* _EXERCISE_: Pick out every line below that contains the string "width", with case counting, and copy each one.

== DATA LISTING

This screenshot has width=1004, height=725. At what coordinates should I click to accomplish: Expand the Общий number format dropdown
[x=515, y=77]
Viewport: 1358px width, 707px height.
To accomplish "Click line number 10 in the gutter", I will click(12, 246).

====
== DATA LISTING

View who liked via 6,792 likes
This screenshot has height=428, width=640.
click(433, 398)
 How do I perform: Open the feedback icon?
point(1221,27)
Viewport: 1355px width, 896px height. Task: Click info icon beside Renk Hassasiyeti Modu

====

* _ANSWER TO THE EXERCISE_:
This screenshot has width=1004, height=725. At what coordinates should I click to accomplish: Expand the Общий number format dropdown
Viewport: 1358px width, 707px height.
This screenshot has height=428, width=640.
Viewport: 1355px width, 896px height. Task: Click info icon beside Renk Hassasiyeti Modu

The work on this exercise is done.